Durante todo este tiempo, Mario estaba ebrio de vino ¾que bebía continuamente para reemplazar la falta de alimento y de sueño, ya que no comía ni dormía¾ y ebrio también de sangre y destrucción. Era imposible acercársele siquiera y aunque saludaba a Cinna y a Sertorio con aborrecible buen humor, no ponía ninguna atención en sus palabras. Menos aún escuchaba a su esposa u otros miembros de la familia. Llegó hasta a permitir que Fimbria, uno de sus brutales oficiales, matara al hermano de mi padre, Lucio César, y expusiera su cabeza en el Foro.
Finalmente, Sertorio tomó las riendas de la situación. Era el único hombre en Roma con suficiente coraje y habilidad para hacerlo. Hubo un momento en que, por puro cansancio, Mario desistió temporalmente de sus matanzas, yéndose a su casa a descansar. Actuando con su habitual rapidez, Sertorio trajo algunas de las tropas de su propio destacamento, las únicas entre las que entraron en Roma que guardaron la disciplina y el comportamiento, y con estos hombres rodeó la guardia de esclavos libertos de Mario exterminándolos a todos. Fue una operación fácil, pero nadie en ese momento se habría atrevido a llevarla a cabo.
Cuando Mario se enteró de lo sucedido, fue lo bastante astuto para no tomar represalias o tal vez estaba harto ya de sus asesinatos y excesos. Hasta simuló aprobar la medida de Sertorio y desde ese momento lo trató con una especie de curioso respeto, casi como si le temiese, y hasta parecía ansioso de su aprobación.
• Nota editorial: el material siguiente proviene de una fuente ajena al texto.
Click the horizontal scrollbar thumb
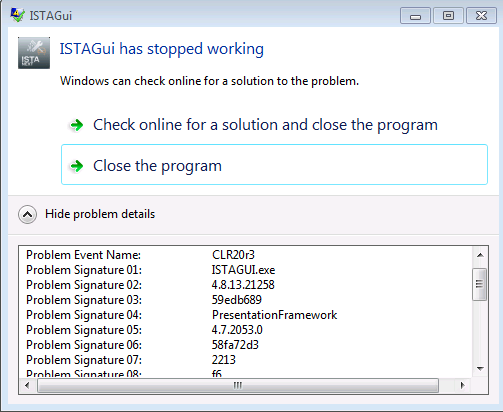The image size is (503, 412). 238,386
Esto último, sin embargo, no lo consiguió, pues en pocos días más hizo lo que Sertorio temía. Se había ganado la desaprobación de la opinión moderada del partido popular y, consecuentemente, puso en peligro, tal vez en forma irreparable, la única esperanza que tenía el partido para retener el poder. Era seguro que Sila trataría de recobrar su anterior posición y sus actos se verían ahora motivados, no sólo por ambición, sino también por venganza, pues sus casas y propiedades habían sido destruidas, sus estatuas echadas abajo, sus amigos y algunos de sus familiares asesinados, mientras que el resto de sus parientes, los más afortunados, después de toda clase de humillaciones y vicisitudes, habían conseguido huir. Él y sus legiones en el Oriente sólo podían ser resistidas por una Roma unida y una Italia unida. Mario, en menos de una semana, había conseguido que esta unidad fuera algo tan poco probable, que casi parecía imposible. En mí, esos momentos tuvieron un efecto tal, que ha sido indeleble. Más tarde habrían de desarrollarse nuevas escenas sangrientas, aún más extensas, más deliberadas y en cierto sentido más crueles. Pero nunca en mi vida he visto algo tan desordenado, tan salvaje y repugnante, como la conducta de Mario y sus libertos. De ello aprendí fuera de toda duda que no hay nada bueno, nada que demande necesariamente nuestro afecto y respeto en la naturaleza humana, que, una vez libre de sus restricciones, se convierte en horrible espectáculo; que toda dignidad y junto con ella la posibilidad de afecto, viene de las restricciones, ya sean impuestas por uno mismo o por el exterior; y que de todas las pasiones de que es capaz el corazón del hombre, la más baja es la venganza.